## Task requirements
Set down the listing below again, exactly as written.

## Supplied material
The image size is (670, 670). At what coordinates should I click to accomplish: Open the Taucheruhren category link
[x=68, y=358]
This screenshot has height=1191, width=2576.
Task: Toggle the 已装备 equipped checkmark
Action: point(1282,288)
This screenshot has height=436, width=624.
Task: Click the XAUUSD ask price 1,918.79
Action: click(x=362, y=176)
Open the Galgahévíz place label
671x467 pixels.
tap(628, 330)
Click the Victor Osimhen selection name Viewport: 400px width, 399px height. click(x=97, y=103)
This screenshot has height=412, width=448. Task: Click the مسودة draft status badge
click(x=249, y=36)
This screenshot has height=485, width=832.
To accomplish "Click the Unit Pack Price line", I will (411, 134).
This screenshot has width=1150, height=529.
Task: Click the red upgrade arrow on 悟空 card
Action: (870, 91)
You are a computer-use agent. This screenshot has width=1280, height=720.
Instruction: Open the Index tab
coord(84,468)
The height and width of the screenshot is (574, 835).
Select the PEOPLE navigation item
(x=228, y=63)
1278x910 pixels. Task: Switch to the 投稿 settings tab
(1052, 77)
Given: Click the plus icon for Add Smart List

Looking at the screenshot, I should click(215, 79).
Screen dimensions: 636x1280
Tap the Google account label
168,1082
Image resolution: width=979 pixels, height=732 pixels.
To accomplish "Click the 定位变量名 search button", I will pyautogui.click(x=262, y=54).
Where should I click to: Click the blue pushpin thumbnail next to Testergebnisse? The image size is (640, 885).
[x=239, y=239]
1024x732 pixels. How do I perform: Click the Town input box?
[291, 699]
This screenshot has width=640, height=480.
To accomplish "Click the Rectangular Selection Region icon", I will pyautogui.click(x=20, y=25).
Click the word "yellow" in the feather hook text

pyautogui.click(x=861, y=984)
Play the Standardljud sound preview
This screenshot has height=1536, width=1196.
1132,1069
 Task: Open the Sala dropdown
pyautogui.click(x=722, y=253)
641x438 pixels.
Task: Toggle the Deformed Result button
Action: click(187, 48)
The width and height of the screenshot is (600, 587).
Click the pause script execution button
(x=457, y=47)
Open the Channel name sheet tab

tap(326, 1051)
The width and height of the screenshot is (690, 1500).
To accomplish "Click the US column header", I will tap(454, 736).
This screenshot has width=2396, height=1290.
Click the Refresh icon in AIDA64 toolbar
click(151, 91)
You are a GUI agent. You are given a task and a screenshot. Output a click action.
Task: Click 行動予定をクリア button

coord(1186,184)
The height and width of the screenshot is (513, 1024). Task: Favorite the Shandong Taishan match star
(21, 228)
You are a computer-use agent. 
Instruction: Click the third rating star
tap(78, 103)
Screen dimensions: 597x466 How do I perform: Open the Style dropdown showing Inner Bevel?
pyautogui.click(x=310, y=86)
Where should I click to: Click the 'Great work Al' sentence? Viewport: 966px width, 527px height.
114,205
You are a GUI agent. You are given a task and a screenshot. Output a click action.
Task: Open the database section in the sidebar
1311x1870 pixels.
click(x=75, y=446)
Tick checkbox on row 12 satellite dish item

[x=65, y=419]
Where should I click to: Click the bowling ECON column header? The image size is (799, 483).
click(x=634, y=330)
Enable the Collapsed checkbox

## Reply
The image size is (670, 670). At what coordinates should I click to accomplish: Open the Taucheruhren category link
[x=68, y=358]
This screenshot has height=1191, width=2576.
Task: Toggle the 已装备 equipped checkmark
Action: point(1282,288)
This screenshot has height=436, width=624.
Task: Click the XAUUSD ask price 1,918.79
Action: click(x=362, y=176)
Open the Galgahévíz place label
671x467 pixels.
tap(628, 330)
Click the Victor Osimhen selection name Viewport: 400px width, 399px height. click(x=97, y=103)
This screenshot has height=412, width=448. Task: Click the مسودة draft status badge
click(x=249, y=36)
This screenshot has height=485, width=832.
To accomplish "Click the Unit Pack Price line", I will (411, 134).
This screenshot has width=1150, height=529.
Task: Click the red upgrade arrow on 悟空 card
Action: (870, 91)
You are a computer-use agent. This screenshot has width=1280, height=720.
Instruction: Open the Index tab
coord(84,468)
The height and width of the screenshot is (574, 835).
Select the PEOPLE navigation item
(x=228, y=63)
1278x910 pixels. Task: Switch to the 投稿 settings tab
(1052, 77)
Given: Click the plus icon for Add Smart List

Looking at the screenshot, I should click(215, 79).
Screen dimensions: 636x1280
Tap the Google account label
168,1082
Image resolution: width=979 pixels, height=732 pixels.
To accomplish "Click the 定位变量名 search button", I will pyautogui.click(x=262, y=54).
Where should I click to: Click the blue pushpin thumbnail next to Testergebnisse? The image size is (640, 885).
[x=239, y=239]
1024x732 pixels. How do I perform: Click the Town input box?
[291, 699]
This screenshot has width=640, height=480.
To accomplish "Click the Rectangular Selection Region icon", I will pyautogui.click(x=20, y=25).
Click the word "yellow" in the feather hook text

pyautogui.click(x=861, y=984)
Play the Standardljud sound preview
This screenshot has height=1536, width=1196.
1132,1069
 Task: Open the Sala dropdown
pyautogui.click(x=722, y=253)
641x438 pixels.
Task: Toggle the Deformed Result button
Action: click(187, 48)
The width and height of the screenshot is (600, 587).
Click the pause script execution button
(x=457, y=47)
Open the Channel name sheet tab

tap(326, 1051)
The width and height of the screenshot is (690, 1500).
To accomplish "Click the US column header", I will tap(454, 736).
This screenshot has width=2396, height=1290.
Click the Refresh icon in AIDA64 toolbar
click(151, 91)
You are a GUI agent. You are given a task and a screenshot. Output a click action.
Task: Click 行動予定をクリア button

coord(1186,184)
The height and width of the screenshot is (513, 1024). Task: Favorite the Shandong Taishan match star
(21, 228)
You are a computer-use agent. 
Instruction: Click the third rating star
tap(78, 103)
Screen dimensions: 597x466 How do I perform: Open the Style dropdown showing Inner Bevel?
pyautogui.click(x=310, y=86)
Where should I click to: Click the 'Great work Al' sentence? Viewport: 966px width, 527px height.
114,205
You are a GUI agent. You are given a task and a screenshot. Output a click action.
Task: Open the database section in the sidebar
1311x1870 pixels.
click(x=75, y=446)
Tick checkbox on row 12 satellite dish item

[x=65, y=419]
Where should I click to: Click the bowling ECON column header? The image size is (799, 483).
click(x=634, y=330)
Enable the Collapsed checkbox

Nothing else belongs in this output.